__What you need to do__
For this exercise, copy each line of the records that contains the word "trotz".

******************************

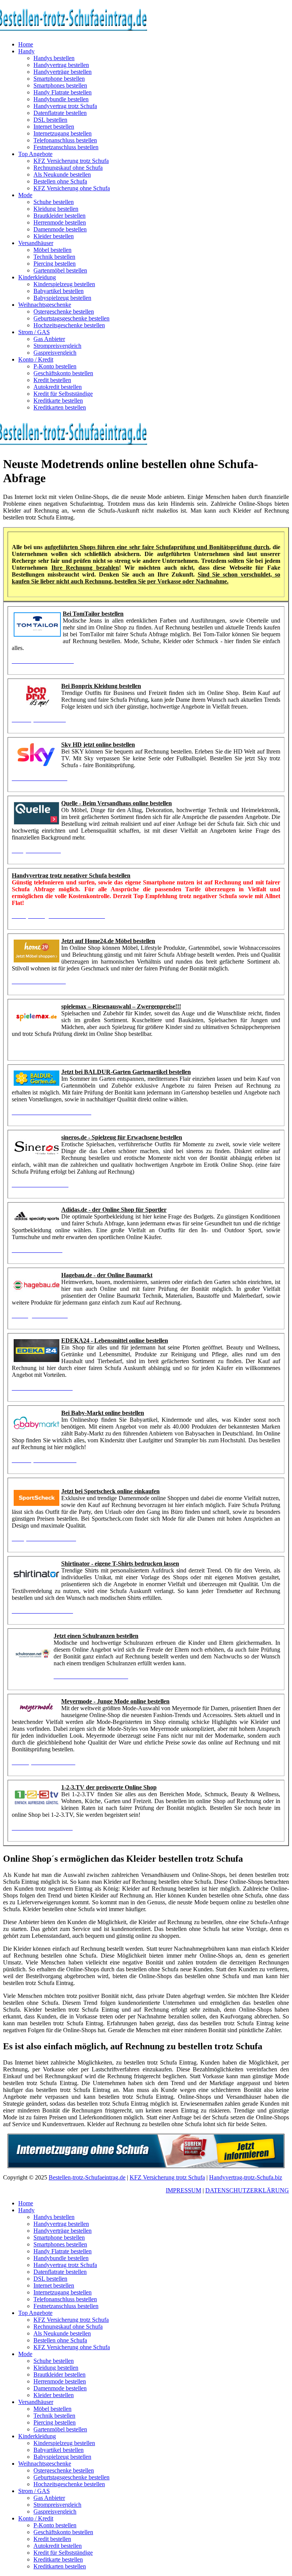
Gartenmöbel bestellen (60, 270)
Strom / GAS (34, 332)
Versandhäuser (35, 243)
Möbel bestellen (52, 250)
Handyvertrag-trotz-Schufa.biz (245, 2177)
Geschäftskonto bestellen (63, 373)
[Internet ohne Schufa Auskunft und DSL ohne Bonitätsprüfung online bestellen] (146, 2151)
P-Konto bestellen (54, 366)
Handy (26, 51)
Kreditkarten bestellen (59, 407)
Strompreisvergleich (57, 346)
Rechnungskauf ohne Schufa (68, 167)
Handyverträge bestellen (62, 72)
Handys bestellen (54, 58)
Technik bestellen (54, 256)
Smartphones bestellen (60, 85)
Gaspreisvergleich (54, 352)
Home (25, 44)
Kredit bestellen (52, 380)
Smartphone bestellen (59, 78)
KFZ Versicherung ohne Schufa (71, 188)
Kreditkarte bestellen (58, 400)
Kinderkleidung (37, 277)
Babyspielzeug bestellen (62, 298)
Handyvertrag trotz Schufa (65, 106)
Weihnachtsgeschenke (44, 304)
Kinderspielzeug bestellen (64, 284)
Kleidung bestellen (55, 209)
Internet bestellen (53, 126)
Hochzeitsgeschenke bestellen (69, 325)
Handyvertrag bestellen (61, 65)
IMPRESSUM (183, 2190)
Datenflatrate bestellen (60, 113)
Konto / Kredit (35, 359)
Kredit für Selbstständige (63, 393)
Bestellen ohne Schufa (60, 181)
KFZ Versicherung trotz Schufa (71, 161)
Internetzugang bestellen (62, 133)
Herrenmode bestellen (59, 222)
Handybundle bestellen (61, 99)
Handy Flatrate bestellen (62, 92)
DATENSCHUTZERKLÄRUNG (247, 2190)
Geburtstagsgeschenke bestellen (71, 318)
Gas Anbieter (49, 339)
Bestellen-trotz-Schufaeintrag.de (87, 2177)
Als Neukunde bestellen (62, 174)
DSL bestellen (50, 119)
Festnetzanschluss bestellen (65, 147)
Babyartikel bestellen (58, 291)
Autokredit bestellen (57, 387)
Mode (25, 195)
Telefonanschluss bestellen (65, 140)
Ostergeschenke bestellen (63, 311)
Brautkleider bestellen (59, 215)
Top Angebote (35, 154)
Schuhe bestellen (53, 202)
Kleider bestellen (53, 236)
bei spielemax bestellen (41, 1046)
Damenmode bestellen (60, 229)
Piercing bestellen (54, 263)
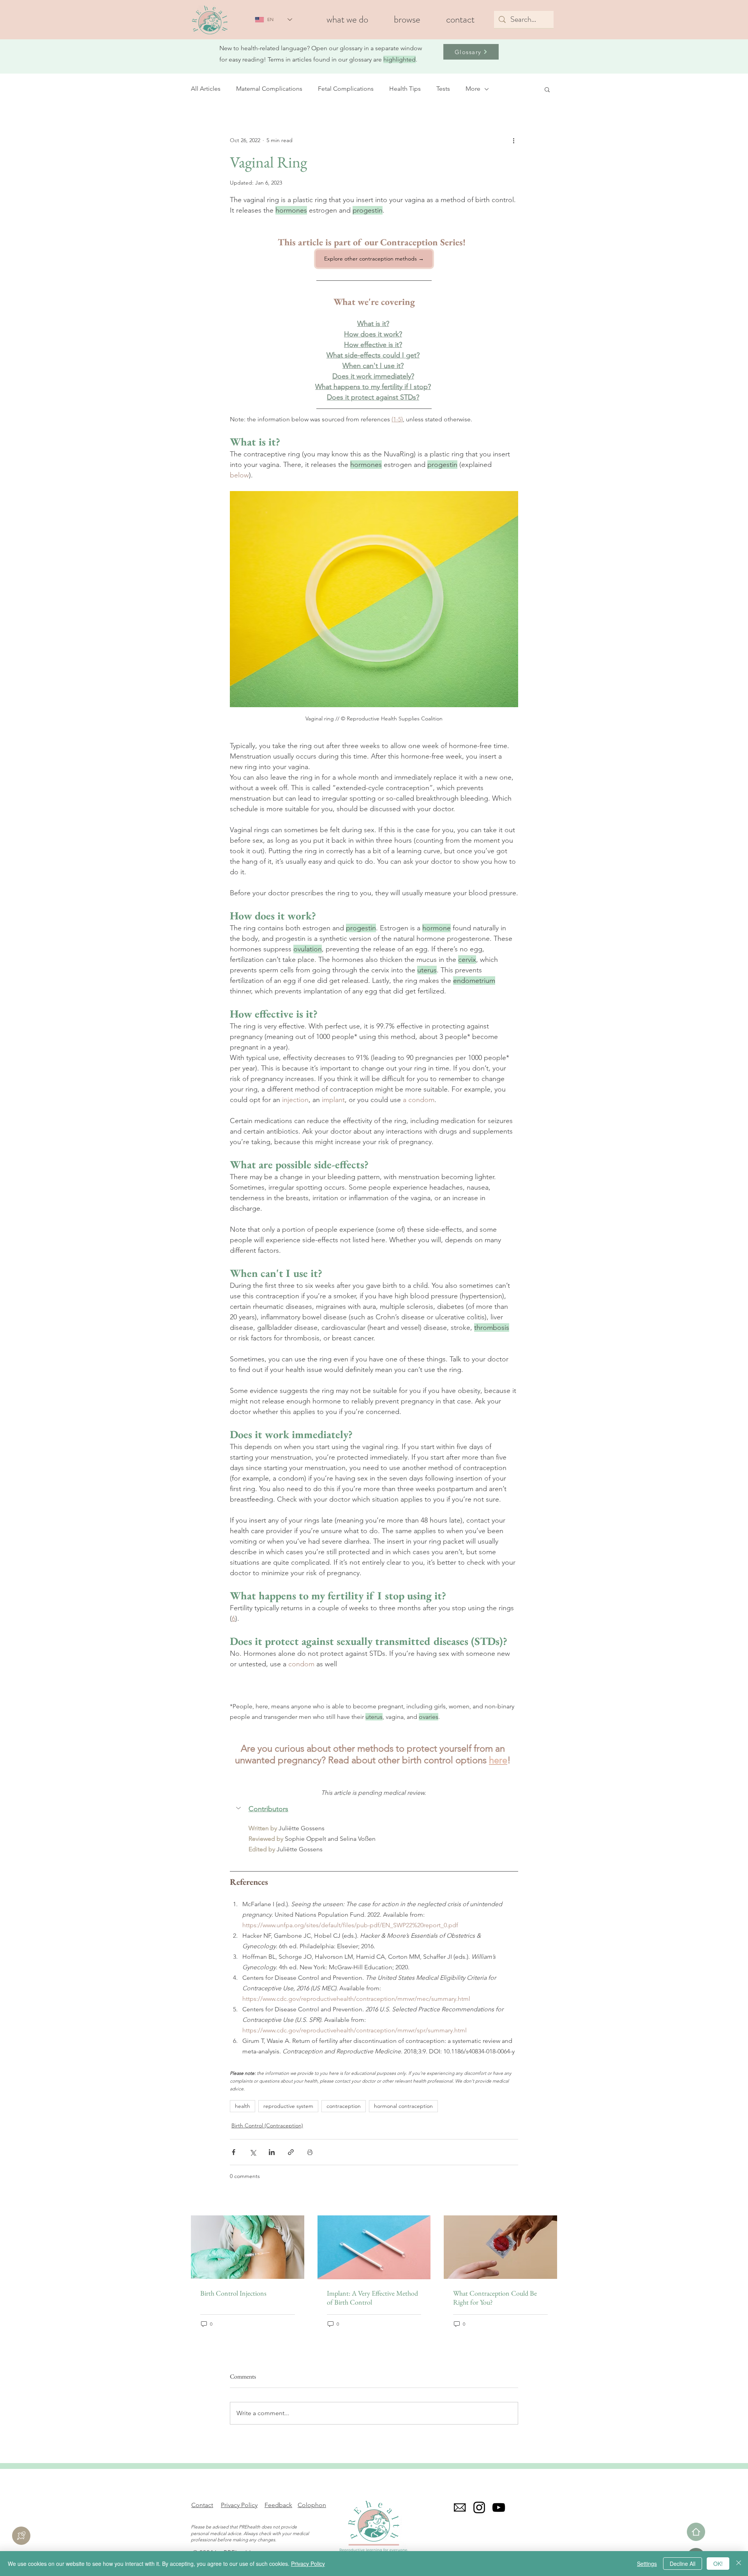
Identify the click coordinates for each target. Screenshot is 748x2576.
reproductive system (288, 2105)
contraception (343, 2105)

******************************

__Solution for this problem__
Handyvertrag-trotz-Schufa.biz (245, 2177)
Handyvertrag trotz Schufa (65, 106)
KFZ Versicherung trotz Schufa (71, 161)
Bestellen-trotz-Schufaeintrag.de (87, 2177)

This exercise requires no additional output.